Descripción del proyecto
Modern Internet services store data in novel cloud databases, which partition and replicate the data across a large number of machines and a wide geographical span. To achieve high availability and scalability, cloud databases need to maximise the parallelism of data processing. Unfortunately, this leads them to weaken the guarantees they provide about data consistency to applications. The resulting programming models are very challenging to use correctly, and we currently do not have advanced methods and tools that would help programmers in this task.

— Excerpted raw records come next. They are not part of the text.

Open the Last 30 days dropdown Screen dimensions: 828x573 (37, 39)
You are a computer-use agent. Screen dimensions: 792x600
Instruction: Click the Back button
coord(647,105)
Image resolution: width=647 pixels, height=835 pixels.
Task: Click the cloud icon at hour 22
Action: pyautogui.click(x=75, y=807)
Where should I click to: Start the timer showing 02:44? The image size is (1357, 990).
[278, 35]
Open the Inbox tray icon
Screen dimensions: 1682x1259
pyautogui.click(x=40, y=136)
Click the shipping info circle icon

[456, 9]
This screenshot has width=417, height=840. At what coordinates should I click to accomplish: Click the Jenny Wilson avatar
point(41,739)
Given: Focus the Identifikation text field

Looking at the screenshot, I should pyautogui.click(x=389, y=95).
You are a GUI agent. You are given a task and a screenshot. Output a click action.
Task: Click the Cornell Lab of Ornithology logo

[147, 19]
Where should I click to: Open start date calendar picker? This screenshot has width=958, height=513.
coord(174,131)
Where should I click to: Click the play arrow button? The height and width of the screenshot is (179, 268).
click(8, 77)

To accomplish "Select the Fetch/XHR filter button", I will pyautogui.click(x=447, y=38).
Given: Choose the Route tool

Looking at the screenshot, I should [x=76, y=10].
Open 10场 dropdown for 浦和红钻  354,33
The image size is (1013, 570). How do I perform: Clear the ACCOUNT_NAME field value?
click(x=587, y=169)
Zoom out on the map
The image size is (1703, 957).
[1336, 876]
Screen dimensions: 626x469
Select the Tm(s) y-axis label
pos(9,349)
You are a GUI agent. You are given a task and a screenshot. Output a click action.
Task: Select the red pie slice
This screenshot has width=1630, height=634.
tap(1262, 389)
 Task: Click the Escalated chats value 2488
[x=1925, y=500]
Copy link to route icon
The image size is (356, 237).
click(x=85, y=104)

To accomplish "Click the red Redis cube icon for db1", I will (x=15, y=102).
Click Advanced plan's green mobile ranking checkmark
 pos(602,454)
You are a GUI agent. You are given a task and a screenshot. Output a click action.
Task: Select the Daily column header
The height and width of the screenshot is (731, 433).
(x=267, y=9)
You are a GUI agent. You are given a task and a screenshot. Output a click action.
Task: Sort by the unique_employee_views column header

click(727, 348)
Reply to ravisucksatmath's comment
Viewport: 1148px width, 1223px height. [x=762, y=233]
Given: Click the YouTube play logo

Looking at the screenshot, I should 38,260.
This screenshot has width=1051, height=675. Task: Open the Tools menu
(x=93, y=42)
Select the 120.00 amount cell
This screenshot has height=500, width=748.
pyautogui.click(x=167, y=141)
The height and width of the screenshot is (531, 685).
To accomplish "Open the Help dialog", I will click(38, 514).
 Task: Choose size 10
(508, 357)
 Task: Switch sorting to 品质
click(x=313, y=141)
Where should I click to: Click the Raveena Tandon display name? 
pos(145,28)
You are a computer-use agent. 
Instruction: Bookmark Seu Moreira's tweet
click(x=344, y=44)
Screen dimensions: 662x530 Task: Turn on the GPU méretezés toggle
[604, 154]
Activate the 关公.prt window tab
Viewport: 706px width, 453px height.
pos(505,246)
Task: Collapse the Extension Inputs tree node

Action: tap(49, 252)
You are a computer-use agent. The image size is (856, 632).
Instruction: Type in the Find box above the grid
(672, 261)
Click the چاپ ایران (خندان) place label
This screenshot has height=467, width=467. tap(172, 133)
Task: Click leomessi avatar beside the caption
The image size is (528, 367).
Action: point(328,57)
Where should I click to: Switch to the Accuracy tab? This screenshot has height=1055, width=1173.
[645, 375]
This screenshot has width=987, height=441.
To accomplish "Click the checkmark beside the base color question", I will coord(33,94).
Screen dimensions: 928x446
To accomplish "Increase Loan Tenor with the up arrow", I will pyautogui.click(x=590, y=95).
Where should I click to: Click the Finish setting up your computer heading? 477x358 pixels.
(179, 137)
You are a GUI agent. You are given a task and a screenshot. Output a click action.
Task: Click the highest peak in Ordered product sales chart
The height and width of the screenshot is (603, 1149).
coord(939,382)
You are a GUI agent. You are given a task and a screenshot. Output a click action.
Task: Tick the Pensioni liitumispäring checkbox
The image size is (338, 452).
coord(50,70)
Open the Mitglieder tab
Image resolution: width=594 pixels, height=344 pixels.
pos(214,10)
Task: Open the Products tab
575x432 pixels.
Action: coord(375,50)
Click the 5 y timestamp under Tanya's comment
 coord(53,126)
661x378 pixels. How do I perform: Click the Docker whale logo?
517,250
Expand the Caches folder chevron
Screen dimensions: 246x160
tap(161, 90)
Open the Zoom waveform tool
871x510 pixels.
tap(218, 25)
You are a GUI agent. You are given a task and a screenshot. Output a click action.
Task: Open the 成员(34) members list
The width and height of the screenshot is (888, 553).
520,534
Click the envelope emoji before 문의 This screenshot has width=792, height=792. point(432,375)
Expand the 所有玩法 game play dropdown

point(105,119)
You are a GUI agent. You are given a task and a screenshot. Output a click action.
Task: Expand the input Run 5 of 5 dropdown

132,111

The goal of the project is to develop a synergy of novel reasoning methods, static analysis tools and database implementation techniques that maximally exploit parallelism inside cloud databases, while enabling application programmers to ensure correctness. We intend to achieve this by first developing methods for reasoning formally about how weakening the consistency guarantees provided by cloud databases affects application correctness and the parallelism allowed inside the databases. This will build on techniques from the areas of programming languages and software verification. The resulting theory will then serve as a basis for practical implementation techniques and tools that harness database parallelism, but only to the extent such that its side effects do not compromise application correctness.
The proposed project is high-risk, because it aims not only to develop a rigorous theory of consistency in cloud databases, but also to apply it to practical systems design. The project is also high-gain, since it will push the envelope in availability, scalability and cost-effectiveness of cloud databases.